Even so, despite some hurt feelings here and there, some minor depression and some turmoil in the family structure, the majority of those interviewed perceived these changes as positive. (Speaking for the minor depression, I can identify: going from a “freeman” able to come and go as I pleased, to ‘commander-in-chief of spit up’ is jarring and takes a bit of getting used to.) Though the “pillar of the home” may be “shaking”, it seems that it has not dislodged itself from the foundation enough to cause collapse. Assuming that this sort of lifestyle arrangement is happening not just in and around Hanoi but all over Vietnam, we very well might have an entire country of tremoring households – households that are actively undoing gender roles and the ancient myths that uphold them. Pretty radical for a country deemed “undeveloped”!
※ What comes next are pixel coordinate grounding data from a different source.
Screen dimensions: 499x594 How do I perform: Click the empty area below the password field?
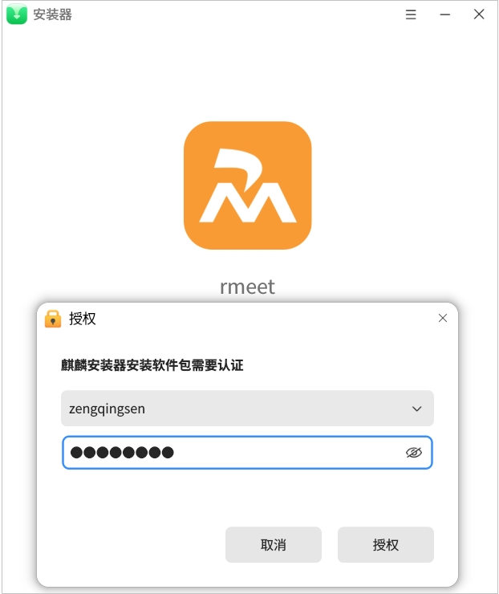(x=247, y=497)
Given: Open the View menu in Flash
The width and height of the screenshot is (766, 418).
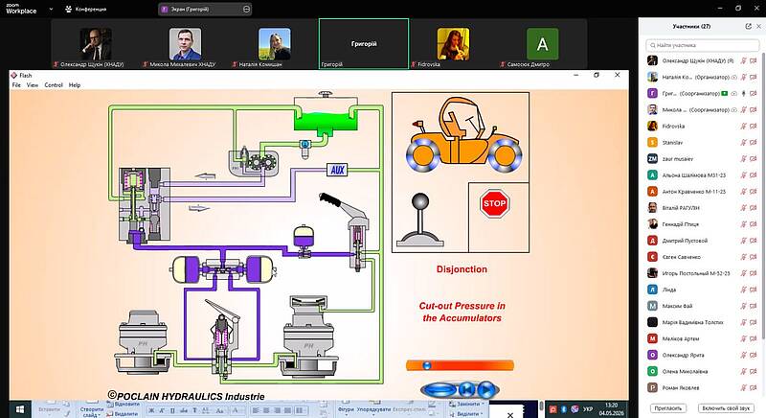Looking at the screenshot, I should [33, 85].
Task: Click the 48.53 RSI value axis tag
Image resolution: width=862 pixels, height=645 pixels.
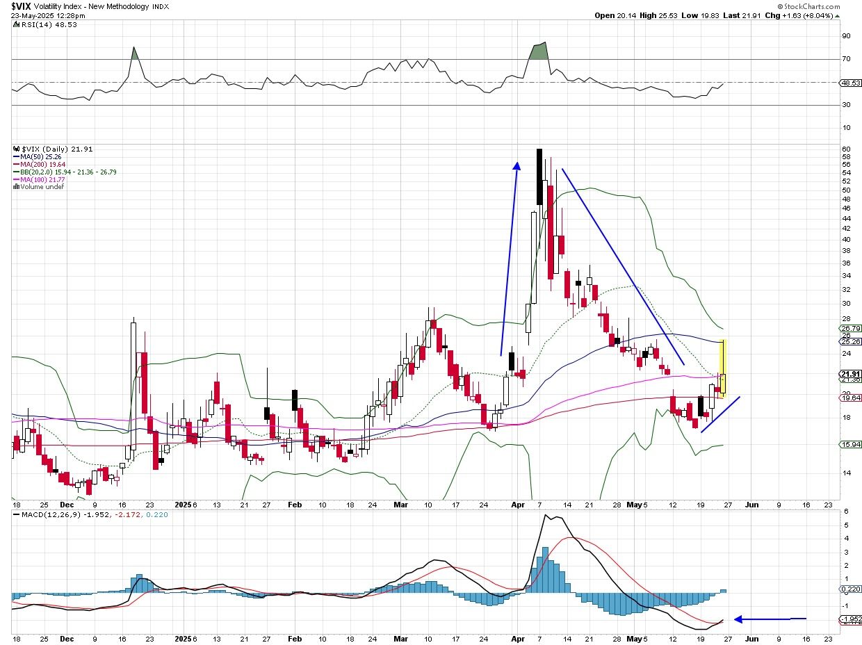Action: pyautogui.click(x=851, y=83)
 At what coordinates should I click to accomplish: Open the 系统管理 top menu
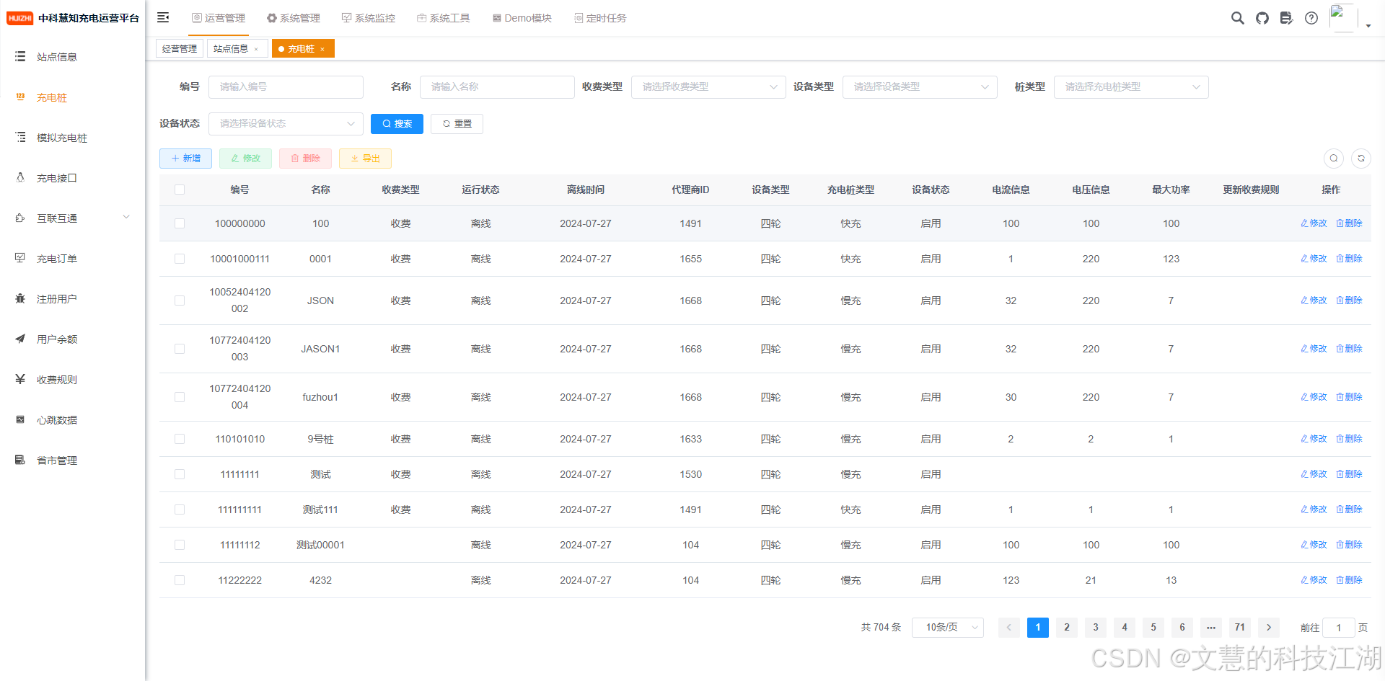(293, 18)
Have I really “debunked” the myth of man as breadwinner – provider? Hell no. I have, however, offered what I hope are some good points to ponder. The fact is, I don’t think anyone who holds to the traditional model of family structure is wrong. It’s the type of household I was raised in, and it seems to have worked quite well for our family. My parents love and respect each other and their children have turned out awesome (gratuitous smiley emoticon here.) Dad leaving the house every morning to go off to work was as natural as the sunset, in our minds. And there’s nothing in the world wrong with that model – if that is what works for the family. I simply want to challenge the idea that this is the “only” way or “right” way of doing things. It is, in fact, a “myth” – a fabrication; in this case, one born eons ago and upheld as gospel truth. I believe it’s time we begin questioning the various stories we tell ourselves about the “way of things”. It is time to rewrite the texts, if need be, and to recast the characters to fit the world in which we reside. May man never shirk his duty to fight for his family; but may he have the sense, poise, and dignity to step into different shoes when needed.
Thi Thao, Vu.
2015 When the Pillar of the Home is Shaking: Female Labor Migration and Stay-at-Home Fathers in Vietnam. In Globalized Fatherhood. Marcia C. Inhorn, Wendy Chavkin, and Jose-Alberto Navarro, eds. Pp. 129- 151. New York: Berghahn Books.